■ Instruction
Repeat the following lines word for word, leaving out the pictures.

(Document and screenshot pointing lines)

=====

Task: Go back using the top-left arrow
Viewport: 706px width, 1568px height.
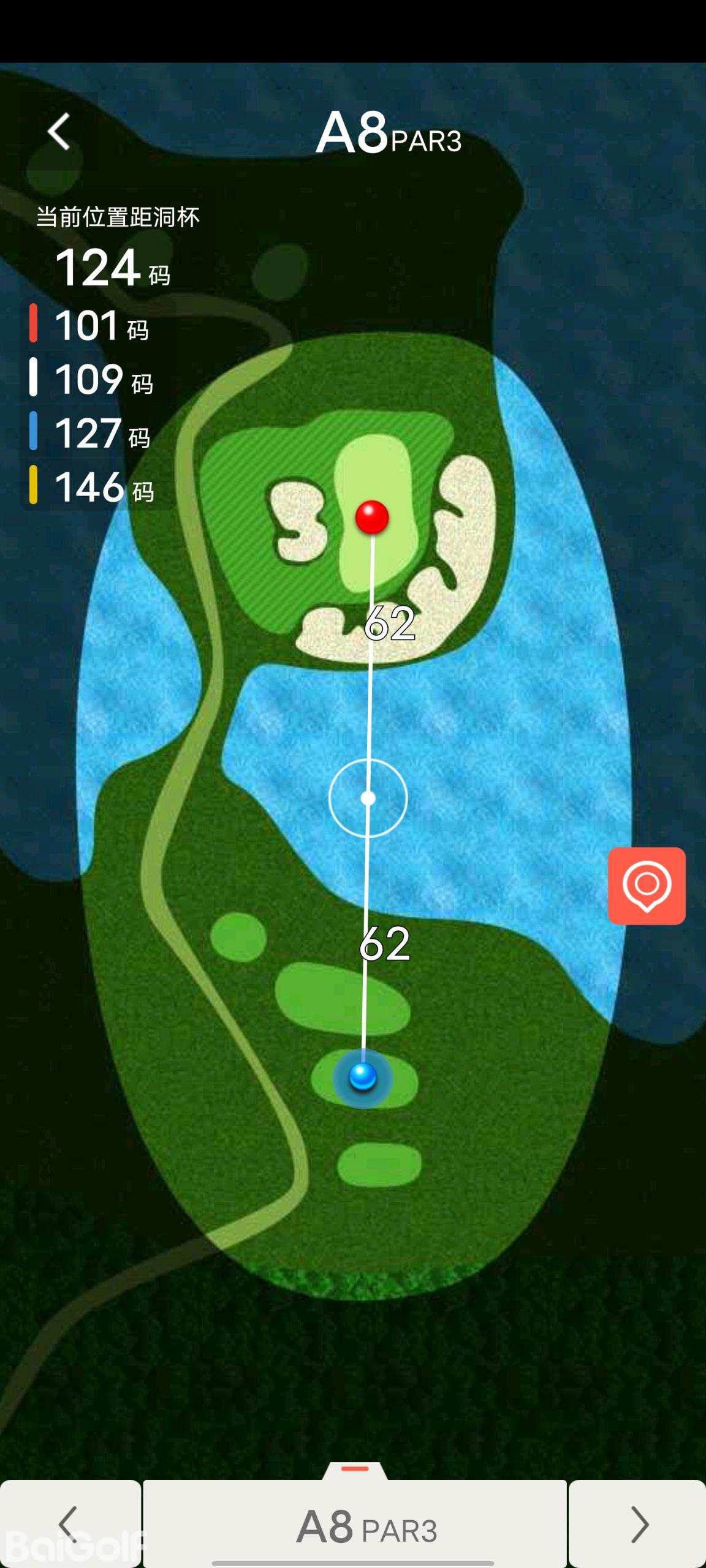Action: point(59,131)
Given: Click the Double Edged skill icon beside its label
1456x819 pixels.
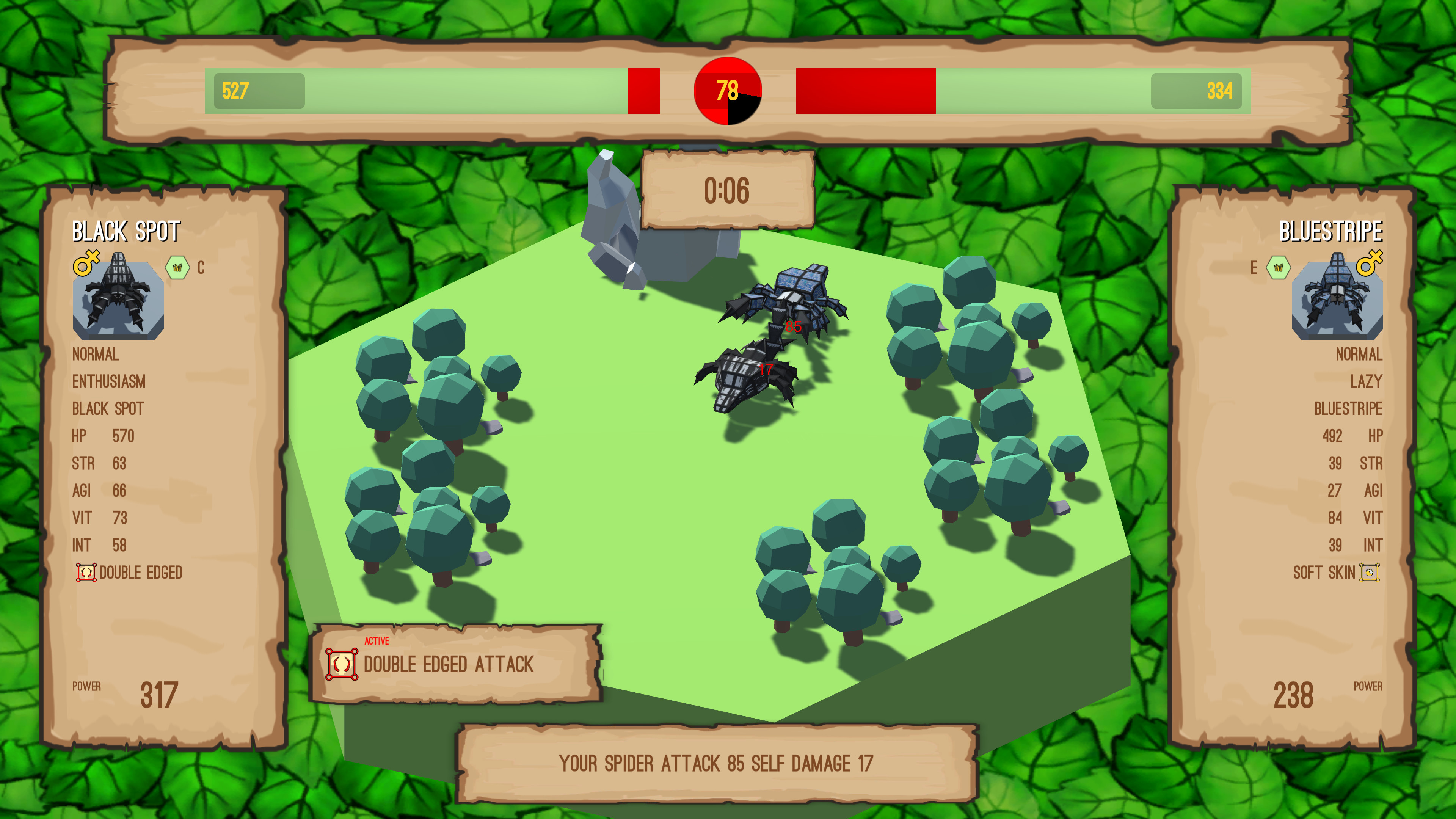Looking at the screenshot, I should click(x=86, y=573).
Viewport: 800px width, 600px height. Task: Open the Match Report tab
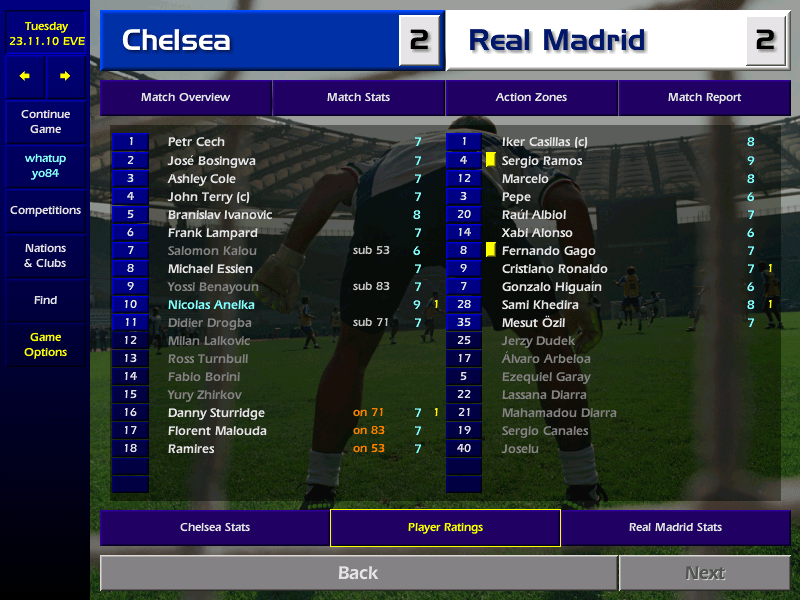[704, 97]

=====

■ Solution
Task: Go back using the top-left arrow
Viewport: 706px width, 1568px height.
Action: point(59,131)
Given: Click the Double Edged skill icon beside its label
1456x819 pixels.
Looking at the screenshot, I should click(x=86, y=573).
Viewport: 800px width, 600px height. Task: Open the Match Report tab
[704, 97]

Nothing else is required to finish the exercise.